President Donald Trump’s embrace of Saudi Arabia has exposed a foreign policy rift in the Republican Party, as some of his GOP colleagues warn that not punishing the kingdom for its role in killing a U.S.-based columnist will have dangerous consequences.
Many Republicans — even Sens. Lindsey Graham and Rand Paul, who share their views on the matter with the president — have denounced Trump’s decision not to levy harsher penalties on Saudi Crown Prince Mohammed bin Salman over the death and dismemberment of Jamal Khashoggi inside the Saudi Consulate in Istanbul.

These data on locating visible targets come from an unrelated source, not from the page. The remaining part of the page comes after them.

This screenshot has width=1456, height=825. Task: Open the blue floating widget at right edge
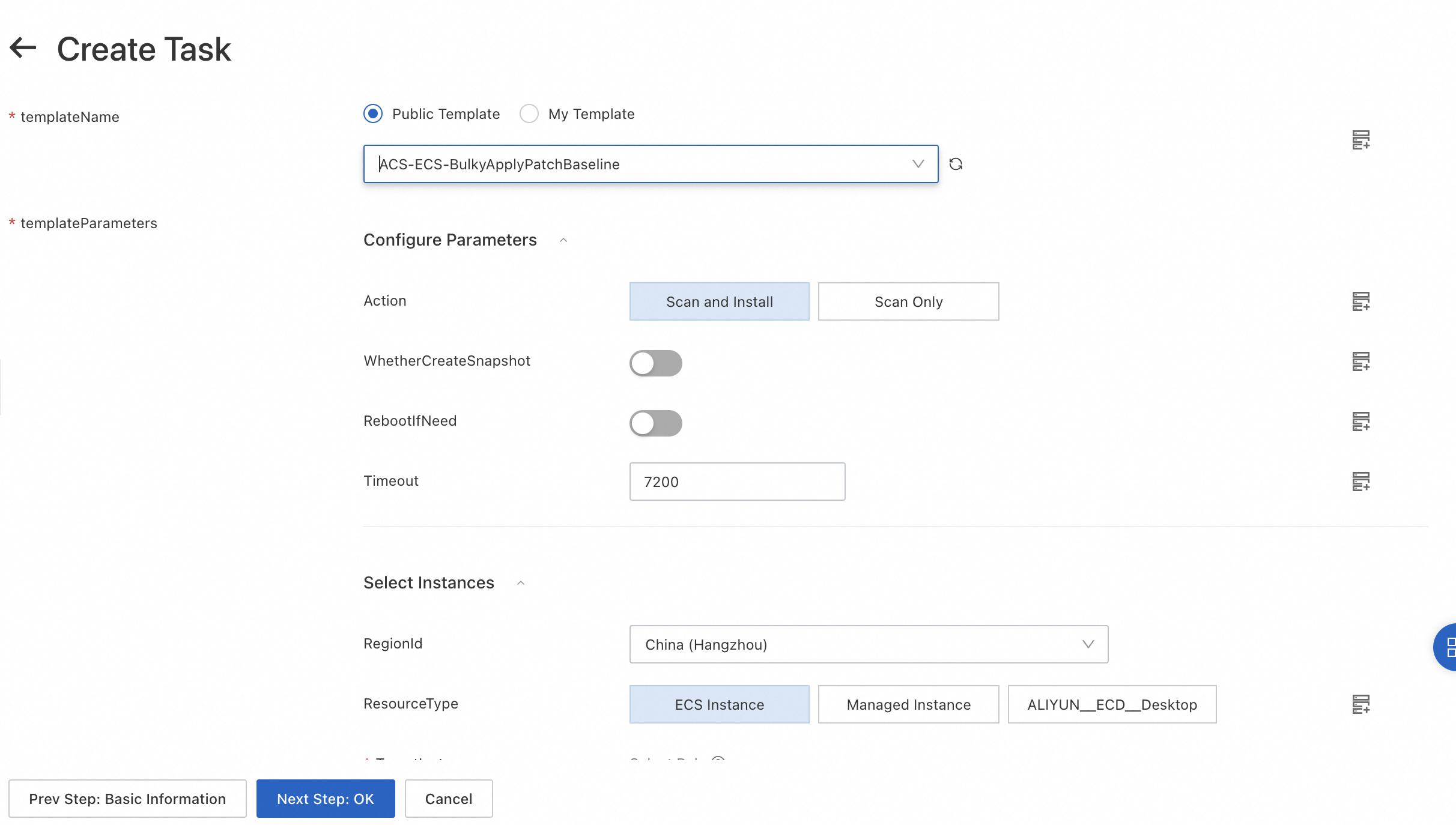pos(1446,647)
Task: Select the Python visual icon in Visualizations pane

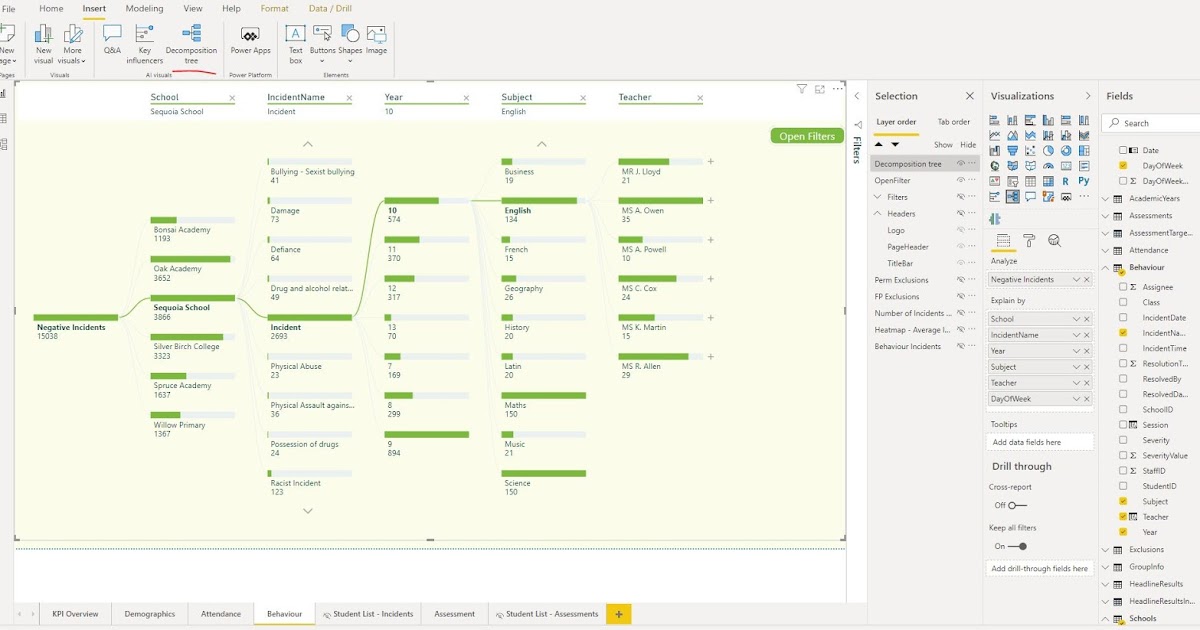Action: click(x=1084, y=181)
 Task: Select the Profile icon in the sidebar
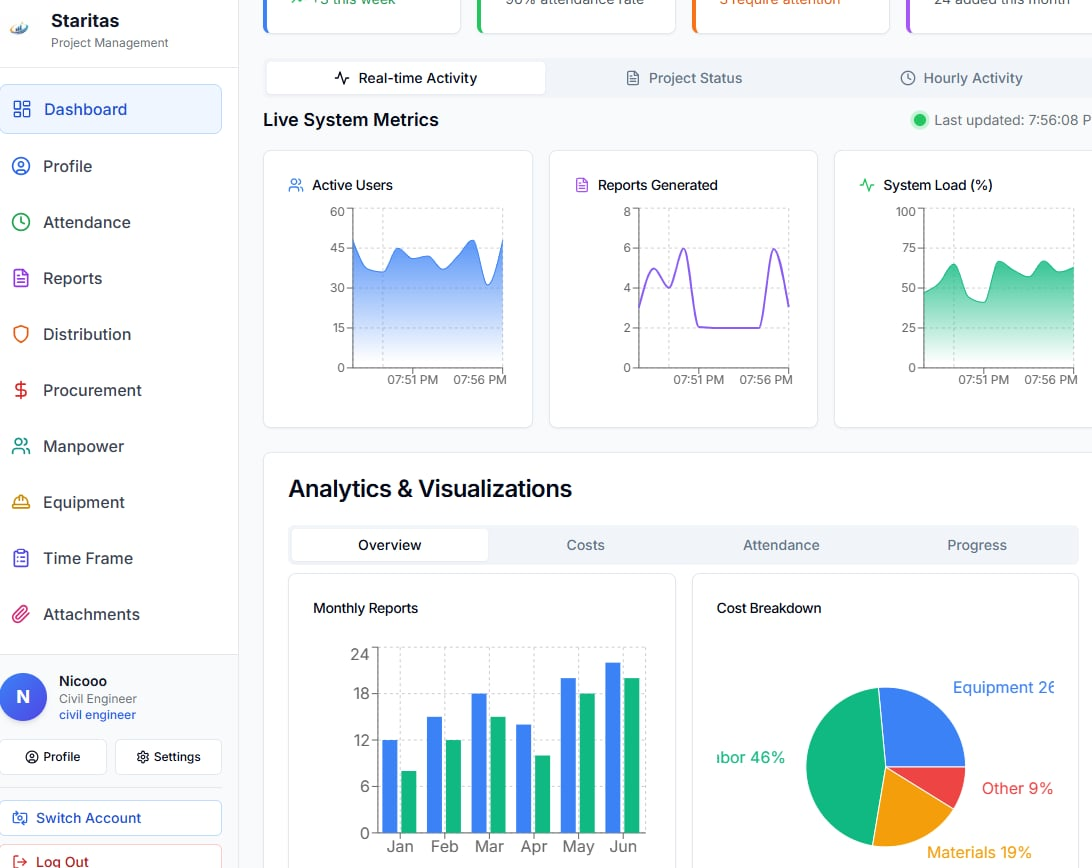coord(23,166)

Sen. Bob Corker, the Republican chairman of the influential Senate Foreign Relations Committee, said Wednesday he was “astounded” by Trump’s statement and likened it to a press release for Saudi Arabia.
“It is a delicate situation when we have a long-term ally that we’ve had for decades, but we have a crown prince that I believe ordered the killing of a journalist,” Corker told Chattanooga TV station WTVC in his home state of Tennessee. “We don’t have a smoking gun. Everything points to the fact that he knew about it and directed it.”

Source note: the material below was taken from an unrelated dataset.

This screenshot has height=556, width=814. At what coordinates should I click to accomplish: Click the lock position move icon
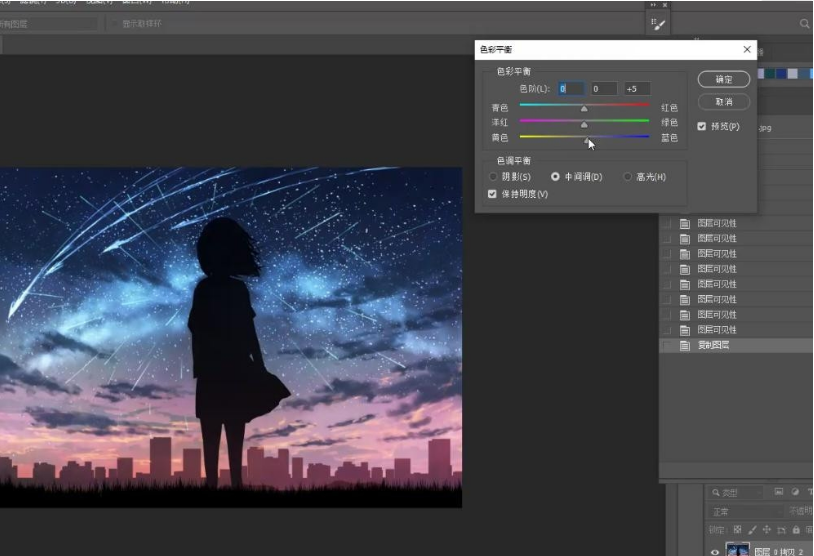tap(767, 529)
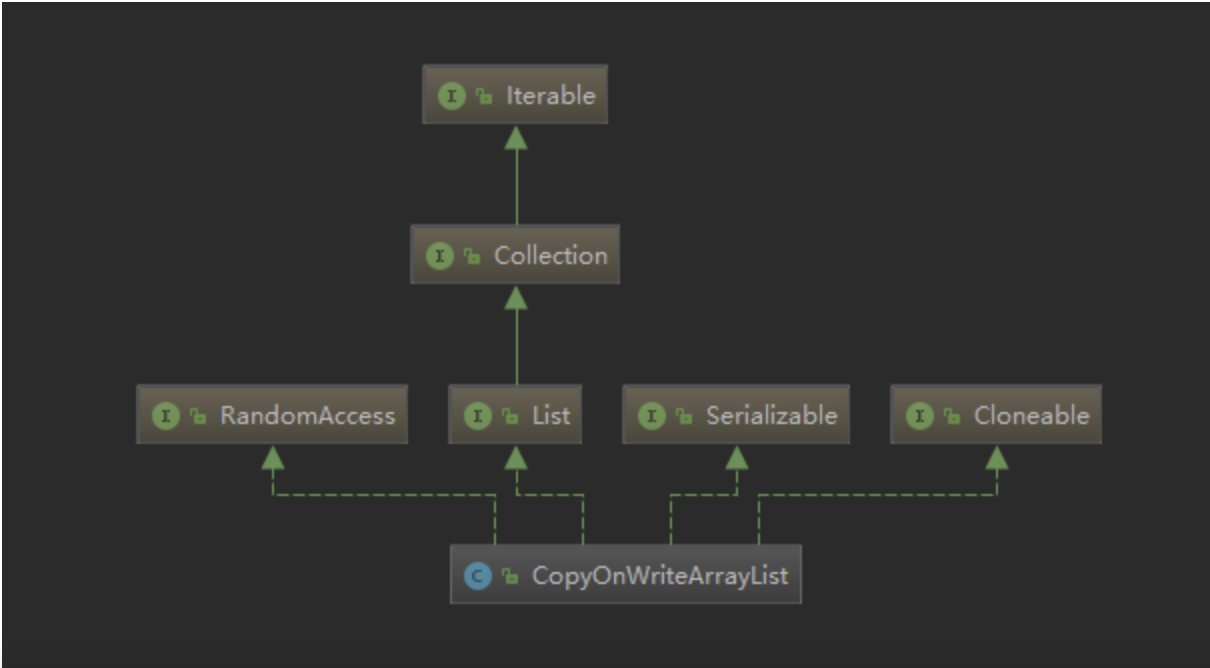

Secretary of State Mike Pompeo defended Trump’s decision, saying the U.S. has already placed sanctions on 17 Saudi officials suspected of involvement in the Oct. 2 killing of The Washington Post columnist, who had been critical of the royal family.
“We’ve sanctioned 17 people — some of them very senior in the Saudi government,” Pompeo said Wednesday in a radio interview with KCMO in Kansas City, Missouri. “We are going to make sure that America always stands for human rights.”

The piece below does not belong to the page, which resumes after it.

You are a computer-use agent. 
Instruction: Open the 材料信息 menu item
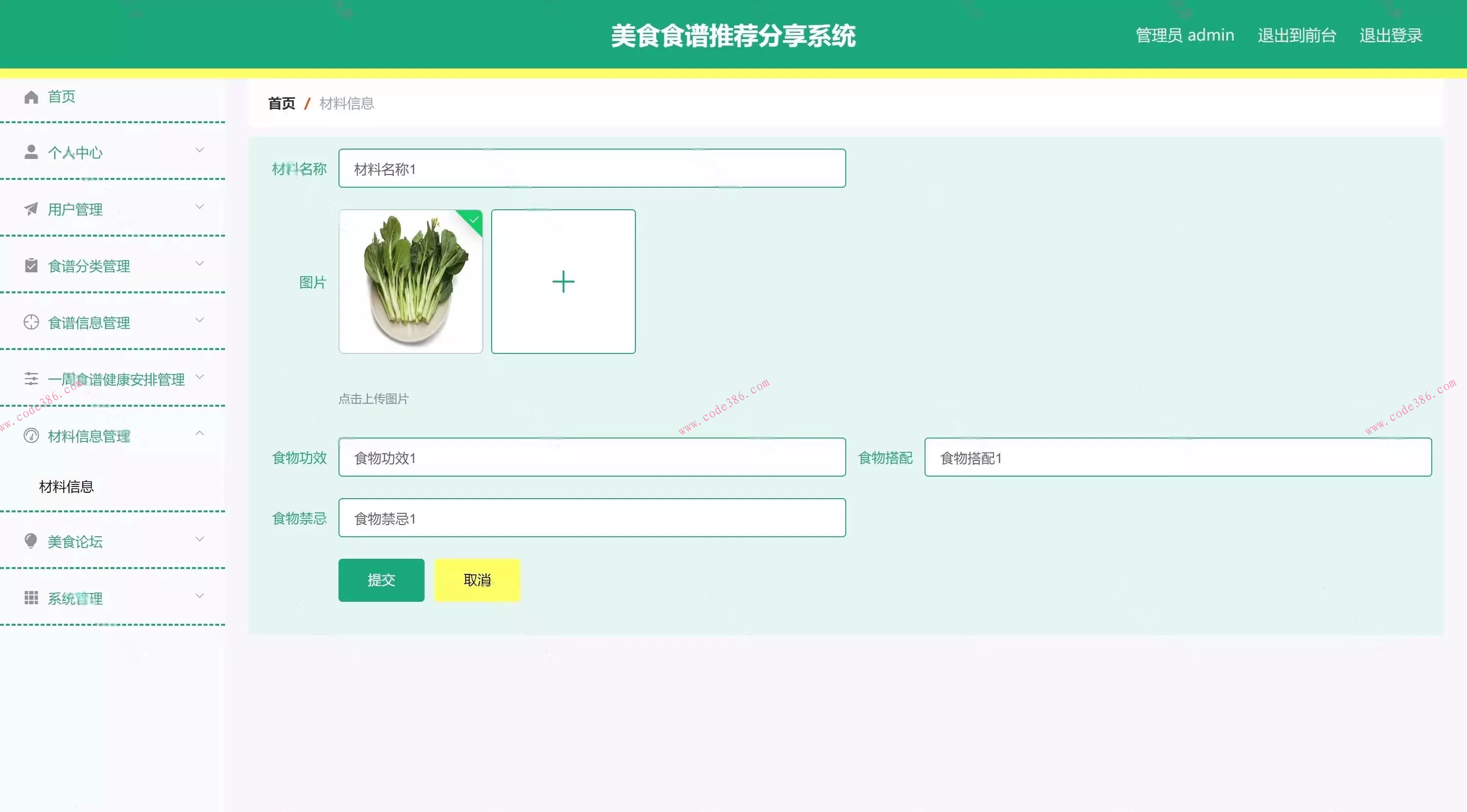coord(66,486)
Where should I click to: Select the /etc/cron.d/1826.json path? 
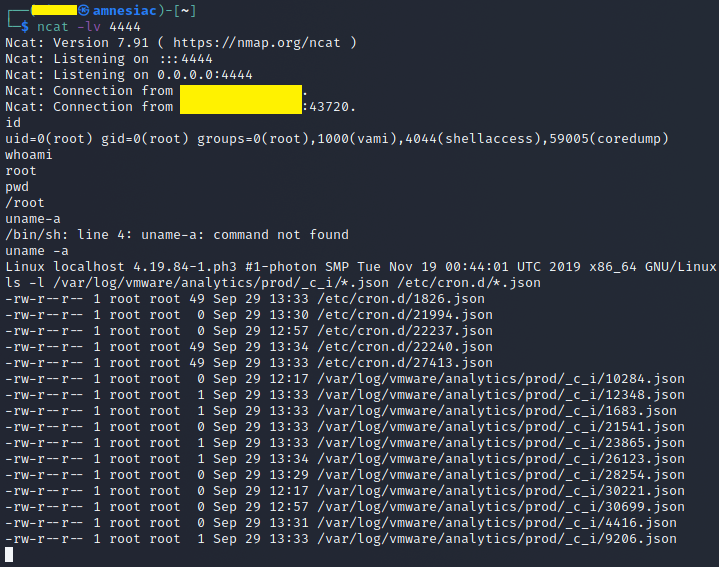(401, 299)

Graham, R-S.C., isn’t convinced. “When we lose our moral voice, we lose our strongest asset,” he said.
In his statement Tuesday, Trump argued that punishing Saudi Arabia by “foolishly canceling” Saudi arms deals worth billions of dollars to the U.S. would only benefit Russia and China. Critics, including high-ranking officials in other countries, accused Trump of ignoring human rights and giving Saudi Arabia a pass for economic reasons.
It’s “America First,” Trump said.
That unleashed a tweet Wednesday from Democratic Rep. Tulsi Gabbard of Hawaii who wrote: “Being Saudi Arabia’s bitch is not ‘America First.'”
Trump also said the U.S. needs Saudi Arabia’s help to counter Iran in the region, fight extremism and keep oil prices steady. The U.S., Russia and the Saudis have boosted oil production in anticipation of sharply lower exports from Iran due to U.S. sanctions reinstated after Trump exited the Iran nuclear deal.
Trump publicly thanked Saudi Arabia on Wednesday for plunging oil prices. However, OPEC, the cartel of oil-producing countries, could announce production cuts at its Dec. 6 meeting in Vienna, nudging prices upward.